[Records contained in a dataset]
——————————

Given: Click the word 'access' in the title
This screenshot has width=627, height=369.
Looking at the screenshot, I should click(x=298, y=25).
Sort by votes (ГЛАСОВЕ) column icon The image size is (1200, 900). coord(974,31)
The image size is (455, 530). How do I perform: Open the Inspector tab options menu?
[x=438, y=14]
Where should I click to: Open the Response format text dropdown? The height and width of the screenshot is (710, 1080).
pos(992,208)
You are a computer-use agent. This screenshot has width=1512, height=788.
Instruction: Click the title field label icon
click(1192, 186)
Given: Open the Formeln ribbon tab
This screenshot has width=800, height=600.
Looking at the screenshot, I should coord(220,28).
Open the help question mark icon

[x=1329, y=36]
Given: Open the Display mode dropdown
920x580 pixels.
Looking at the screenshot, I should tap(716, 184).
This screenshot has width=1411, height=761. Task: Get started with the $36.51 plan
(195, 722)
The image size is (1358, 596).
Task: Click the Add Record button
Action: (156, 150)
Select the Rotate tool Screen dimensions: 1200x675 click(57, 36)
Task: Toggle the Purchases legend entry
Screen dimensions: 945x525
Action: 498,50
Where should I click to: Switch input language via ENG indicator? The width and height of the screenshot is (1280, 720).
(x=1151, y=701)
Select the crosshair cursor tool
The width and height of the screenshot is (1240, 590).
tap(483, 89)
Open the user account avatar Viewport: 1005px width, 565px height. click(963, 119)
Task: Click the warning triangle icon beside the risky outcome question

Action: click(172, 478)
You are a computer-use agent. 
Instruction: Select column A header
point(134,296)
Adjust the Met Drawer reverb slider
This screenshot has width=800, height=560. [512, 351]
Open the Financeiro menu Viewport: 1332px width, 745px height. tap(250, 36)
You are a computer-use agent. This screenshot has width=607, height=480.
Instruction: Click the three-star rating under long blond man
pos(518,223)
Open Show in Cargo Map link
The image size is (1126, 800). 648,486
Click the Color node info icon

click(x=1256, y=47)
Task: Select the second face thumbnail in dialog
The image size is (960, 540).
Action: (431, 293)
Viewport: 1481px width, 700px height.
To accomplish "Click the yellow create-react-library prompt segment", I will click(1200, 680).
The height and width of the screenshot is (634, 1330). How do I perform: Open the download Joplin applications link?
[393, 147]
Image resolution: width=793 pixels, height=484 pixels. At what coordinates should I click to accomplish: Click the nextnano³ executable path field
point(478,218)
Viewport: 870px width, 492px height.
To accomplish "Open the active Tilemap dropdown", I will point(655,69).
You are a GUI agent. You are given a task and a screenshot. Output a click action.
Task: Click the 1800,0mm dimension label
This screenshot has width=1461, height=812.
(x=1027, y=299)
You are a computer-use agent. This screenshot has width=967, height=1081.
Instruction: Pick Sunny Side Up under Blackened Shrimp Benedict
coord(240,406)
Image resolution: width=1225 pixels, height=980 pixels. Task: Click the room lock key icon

——————————

▶ Exercise description:
Nothing but a number is expected here: how many lines above include the string "agent".

▶ Answer to the problem:
5